It is indeed ‘natural’ for authors to reference their sources, but it seems that for the first few months of the site’s existence, they didn’t do so. Which I guess made them … unnatural?

Anyway, the list vindicates what I said in my very first PIE post: I said that some of PIE’s content was similar to the Australian Press Council’s newspaper guidelines, and publisher Elsevier’s editorial policies — and they now reference both of those sources. If they’d only done that from the start, I wouldn’t have written my post.

The lesson here? Acknowledge your sources from the start. Because the longer you leave it, the worse your eventual climbdown will look.

But something is conspicuous by its absence from PIE’s reference list: any mention of the Committee on Publication Ethics (COPE) guidelines. Yet as I said previously, several areas of PIE’s work appear similar to COPE’s .

Consider the PIE Peer Reviewer Guidelines. The last bit of PIE’s document (parts 7.1-8.5) consists of 16 points.

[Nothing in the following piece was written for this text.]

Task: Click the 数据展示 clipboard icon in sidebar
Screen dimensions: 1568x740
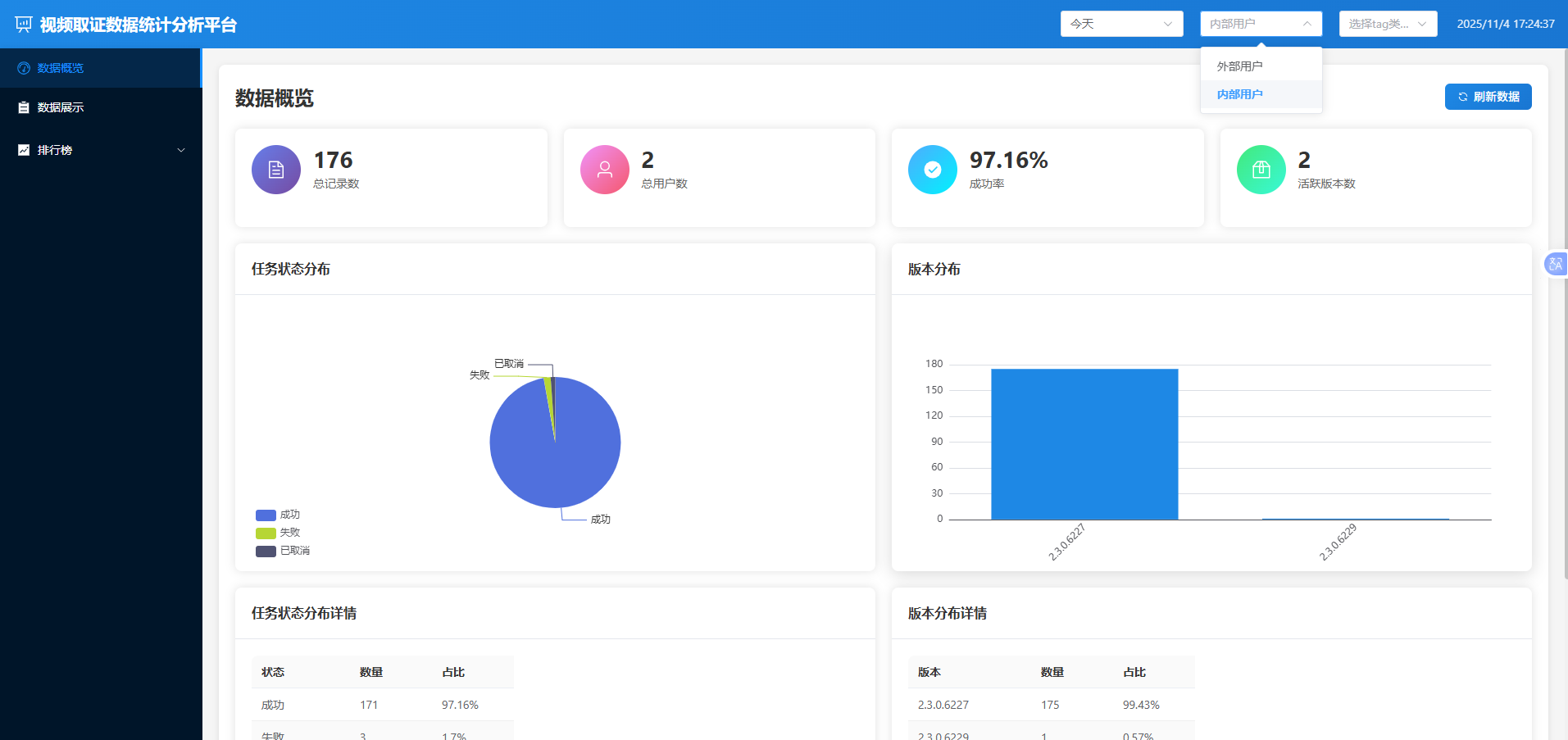Action: pos(24,107)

In my estimation, the same ideas all appear in a section of COPE’s Guidelines for Peer Reviewers. The wording differs somewhat (though in many cases, only slightly), but the content is essentially the same.

Crucially, the 16 ideas appear in exactly the same order in both documents — despite the fact that the COPE document also contains additional statements with no PIE equivalent, interspersed among the ones that are similar. If we designate the PIE statements in order as A-P, we find that the COPE equivalents also appear in the order A-P.

reviewer_structure

How odd. Perhaps it’s just a coincidence. How much of a coincidence? Well, to calculate the number of possible ways to order a given number of items (permutations), we need the mathematical factorial function, written as X! There are X! ways to order X items. 16! = 2.09*10^13 so there are about 20 trillion unique orderings of those 16 items.

So it’s quite a big coincidence, then. Why might PIE not want to credit COPE? We can but speculate. Perhaps the fact that PIE seems to be in direct competition to COPE might be relevant: they’re both organizations with “Publication” and “Ethics” in the title, who offer a set of best-practice guidelines for academics and academic publishers. Although COPE has been around for 17 years not 5 months.

It might be embarrassing to admit a debt to ones rivals… but it’s more embarrassing not to admit it. So this is the final lesson here: there’s nothing wrong with being influenced by your predecessors: no-one will care, if you’re transparent about it.